● Stated problem: Could you carry on the thread below about treating eBGP transit and peering sessions as pets or cattle, picking up right after its last sentence?

● Source passage:

—————

Peering/Transit eBGP sessions -pet or cattle?
Hi, Would like to take a poll on whether you folks tend to treat your transit/peering connections (BGP sessions in particular) as pets or rather as cattle. And I appreciate the answer could differ for transit vs peering connections. However, I'd like to ask this question through a lens of redundant vs non-redundant Internet edge devices. To explain, a. The "pet" case: Would you rather try improving the failure rate of your transit/peering connections by using resilient Control-Plane (REs/RSPs/RPs) or even designing these as link bundles over separate cards and optical modules? Is this on the bases that doesn't matter how hard you try on your end (i.e. distribute your traffic to multitude of transit and peering connections or use BFD or even BGP-PIC Edge to shuffle thing around fast, any disruption to the eBGP session itself will still hurt you in some way, (i.e. at least some partial outage for some proportion of the traffic for not insignificant period of time) until things converge in direction from The Internet back to you. b. The "cattle" case: Or would you instead rely on small-ish non-redundant HW at your internet edge rather than trying to enhance MTBF with big chassis full of redundant HW? Is this cause eventually the MTBF figure for a particular transit/peering eBGP session boils down to the MTBF of the single card or even single optical module hosting the link, (and creating bundles over separate cards -well you can never be quite sure how the setup looks like on the other end of that connection)? Or is it because the effects of a smaller/non-resilient border edge device failure is not that bad in your particular (maybe horizontally scaled) setup? Would appreciate any pointers, thank you. Thank you adam
No matter how much money you put into your peering router, the session will be no more stable that whatever the peer did to their end. Plus at some point you will need to reboot due to software upgrade or other reasons. If you care at all, you should be doing redundancy by having multiple locations, multiple routers. You can then save the money spent on each router, because a router failure will not cause any change on what the internet sees through BGP. Also transits are way more important than peers. Loosing a transit will cause massive route changes around the globe and it will take a few minutes to stabilize. Loosing a peer usually just means the peer switches to the transit route, that they already had available. Peers are not equal. You may want to ensure redundancy to your biggest peers, while the small fish will be fine without. To be explicit: Router R1 has connections to transits T1 and T2. Router R2 also has connections to the same transits T1 and T2. When router R1 goes down, only small internal changes at T1 and T2 happens. Nobody notices and the recovery is sub second. Peers are less important: R1 has connection to internet exchange IE1 and R2 to a different internet exchange IE2. When R1 goes down the small peers at IE1 are lost but will quickly reroute through transit. Large peers may be present at both internet exchanges and so will instantly switch the traffic to IE2. Regards, Baldur On Mon, Feb 10, 2020 at 1:38 PM <adamv0025@netconsultings.com> wrote:
Hi,
Would like to take a poll on whether you folks tend to treat your transit/peering connections (BGP sessions in particular) as pets or rather as cattle.
And I appreciate the answer could differ for transit vs peering connections.
However, I’d like to ask this question through a lens of redundant vs non-redundant Internet edge devices.

—————

● Source data:
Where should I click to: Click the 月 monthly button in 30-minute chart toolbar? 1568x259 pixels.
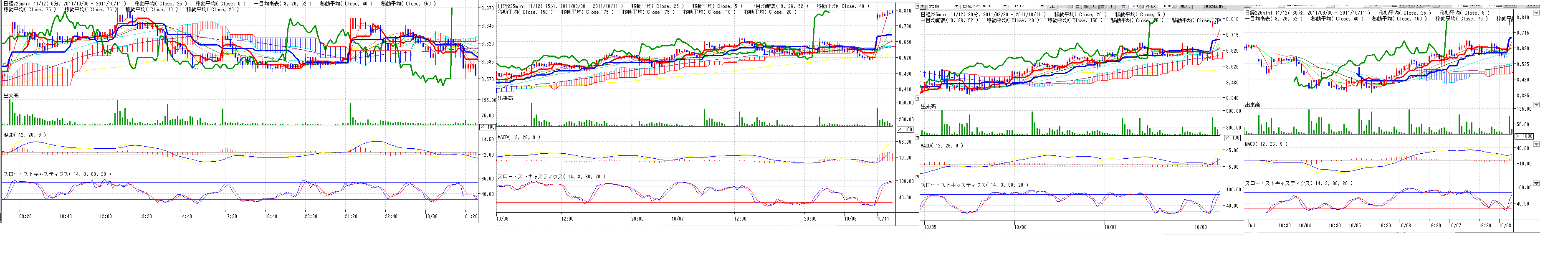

—————

● Response for this exercise:
To explain,
1. The “pet” case:
Would you rather try improving the failure rate of your transit/peering connections by using resilient Control-Plane (REs/RSPs/RPs) or even designing these as link bundles over separate cards and optical modules?
Is this on the bases that doesn’t matter how hard you try on your end (i.e. distribute your traffic to multitude of transit and peering connections or use BFD or even BGP-PIC Edge to shuffle thing around fast, any disruption to the eBGP session itself will still hurt you in some way, (i.e. at least some partial outage for some proportion of the traffic for not insignificant period of time) until things converge in direction from The Internet back to you.
1. The “cattle” case:
Or would you instead rely on small-ish non-redundant HW at your internet edge rather than trying to enhance MTBF with big chassis full of redundant HW?
Is this cause eventually the MTBF figure for a particular transit/peering eBGP session boils down to the MTBF of the single card or even single optical module hosting the link, (and creating bundles over separate cards -well you can never be quite sure how the setup looks like on the other end of that connection)?
Or is it because the effects of a smaller/non-resilient border edge device failure is not that bad in your particular (maybe horizontally scaled) setup?
Would appreciate any pointers, thank you.
Thank you
adam
Baldur Norddahl Sent: Monday, February 10, 2020 3:06 PM
No matter how much money you put into your peering router, the session will be no more stable that whatever the peer did to their end.
Agreed, that's a fair point,
Plus at some point you will need to reboot due to software upgrade or other reasons.
There are ways of draining traffic for planned maintenance.
If you care at all, you should be doing redundancy by having multiple locations, multiple routers. You can then save the money spent on each router, because a router failure will not cause any change on what the internet sees through BGP.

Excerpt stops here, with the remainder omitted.